EXERCISE REQUIREMENTS —
From the listing below, pull each line that includes "photo".

DATA EXTRACTS —
******

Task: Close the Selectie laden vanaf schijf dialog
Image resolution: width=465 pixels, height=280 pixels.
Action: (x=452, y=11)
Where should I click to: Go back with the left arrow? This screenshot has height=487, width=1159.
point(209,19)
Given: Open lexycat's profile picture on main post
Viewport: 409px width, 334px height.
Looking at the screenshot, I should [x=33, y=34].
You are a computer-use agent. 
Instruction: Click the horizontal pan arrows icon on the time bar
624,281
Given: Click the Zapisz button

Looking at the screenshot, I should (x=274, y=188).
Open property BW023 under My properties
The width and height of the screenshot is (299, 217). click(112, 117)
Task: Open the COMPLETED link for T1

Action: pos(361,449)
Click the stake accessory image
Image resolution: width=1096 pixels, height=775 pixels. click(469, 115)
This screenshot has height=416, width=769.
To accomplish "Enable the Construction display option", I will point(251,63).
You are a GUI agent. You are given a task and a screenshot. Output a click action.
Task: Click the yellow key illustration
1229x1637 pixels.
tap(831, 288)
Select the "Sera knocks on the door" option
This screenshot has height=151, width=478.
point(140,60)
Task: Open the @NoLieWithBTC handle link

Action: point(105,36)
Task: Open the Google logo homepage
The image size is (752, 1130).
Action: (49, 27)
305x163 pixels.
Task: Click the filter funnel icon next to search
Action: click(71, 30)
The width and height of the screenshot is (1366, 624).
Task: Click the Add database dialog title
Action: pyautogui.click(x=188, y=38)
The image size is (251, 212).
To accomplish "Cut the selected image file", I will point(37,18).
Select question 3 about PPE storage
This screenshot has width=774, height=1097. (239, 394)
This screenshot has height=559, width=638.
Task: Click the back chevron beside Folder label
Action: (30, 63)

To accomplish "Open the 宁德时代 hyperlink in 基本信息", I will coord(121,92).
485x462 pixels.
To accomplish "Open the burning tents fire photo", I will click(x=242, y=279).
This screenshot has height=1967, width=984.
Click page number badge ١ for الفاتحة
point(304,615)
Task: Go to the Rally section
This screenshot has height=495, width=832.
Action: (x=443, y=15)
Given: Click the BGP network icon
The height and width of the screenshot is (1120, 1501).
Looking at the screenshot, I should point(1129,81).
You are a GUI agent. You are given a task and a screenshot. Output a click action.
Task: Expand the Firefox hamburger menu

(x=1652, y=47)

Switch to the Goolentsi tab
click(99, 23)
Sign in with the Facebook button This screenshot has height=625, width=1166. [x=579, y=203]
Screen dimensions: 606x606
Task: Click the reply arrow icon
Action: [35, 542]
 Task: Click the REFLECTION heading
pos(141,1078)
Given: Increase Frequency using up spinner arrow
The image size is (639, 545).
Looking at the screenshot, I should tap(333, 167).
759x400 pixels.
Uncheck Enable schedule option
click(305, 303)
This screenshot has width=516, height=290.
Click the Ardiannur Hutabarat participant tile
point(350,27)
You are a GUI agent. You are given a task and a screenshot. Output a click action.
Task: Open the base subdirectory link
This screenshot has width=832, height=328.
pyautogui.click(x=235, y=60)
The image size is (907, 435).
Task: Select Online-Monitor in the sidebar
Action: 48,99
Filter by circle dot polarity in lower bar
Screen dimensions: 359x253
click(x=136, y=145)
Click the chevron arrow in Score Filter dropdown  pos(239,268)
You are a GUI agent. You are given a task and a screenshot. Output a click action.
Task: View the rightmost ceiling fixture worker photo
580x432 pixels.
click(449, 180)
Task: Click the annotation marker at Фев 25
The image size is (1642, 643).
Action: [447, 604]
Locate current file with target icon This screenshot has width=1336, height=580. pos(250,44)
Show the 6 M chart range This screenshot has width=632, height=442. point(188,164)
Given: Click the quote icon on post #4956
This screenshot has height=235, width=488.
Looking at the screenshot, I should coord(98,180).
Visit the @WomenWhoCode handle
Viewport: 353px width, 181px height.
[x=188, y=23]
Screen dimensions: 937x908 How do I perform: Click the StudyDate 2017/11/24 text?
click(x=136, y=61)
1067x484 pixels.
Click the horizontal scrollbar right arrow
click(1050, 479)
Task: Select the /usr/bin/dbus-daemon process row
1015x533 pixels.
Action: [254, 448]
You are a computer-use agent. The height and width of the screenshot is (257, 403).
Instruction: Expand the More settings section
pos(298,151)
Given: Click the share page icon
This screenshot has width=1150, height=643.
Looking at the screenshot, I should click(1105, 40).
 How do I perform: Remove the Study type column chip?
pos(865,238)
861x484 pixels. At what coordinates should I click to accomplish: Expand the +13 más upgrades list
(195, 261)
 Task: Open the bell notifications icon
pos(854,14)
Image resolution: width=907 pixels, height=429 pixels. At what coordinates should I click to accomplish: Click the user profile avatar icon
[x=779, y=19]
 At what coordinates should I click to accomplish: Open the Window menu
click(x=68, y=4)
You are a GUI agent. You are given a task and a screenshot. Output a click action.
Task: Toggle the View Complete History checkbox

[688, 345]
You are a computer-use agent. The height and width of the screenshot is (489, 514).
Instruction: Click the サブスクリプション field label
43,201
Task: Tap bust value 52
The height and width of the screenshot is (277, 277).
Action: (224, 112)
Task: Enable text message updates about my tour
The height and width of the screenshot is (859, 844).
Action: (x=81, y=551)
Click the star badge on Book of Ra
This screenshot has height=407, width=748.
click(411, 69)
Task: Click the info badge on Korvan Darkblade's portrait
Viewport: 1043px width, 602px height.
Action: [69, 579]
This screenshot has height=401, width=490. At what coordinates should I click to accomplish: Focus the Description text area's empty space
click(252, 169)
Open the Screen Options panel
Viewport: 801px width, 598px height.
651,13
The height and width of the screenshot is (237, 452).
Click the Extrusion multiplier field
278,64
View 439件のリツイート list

******

RESPONSE TO THE EXERCISE —
To accomplish "Open the burning tents fire photo", I will click(x=242, y=279).
Task: View the rightmost ceiling fixture worker photo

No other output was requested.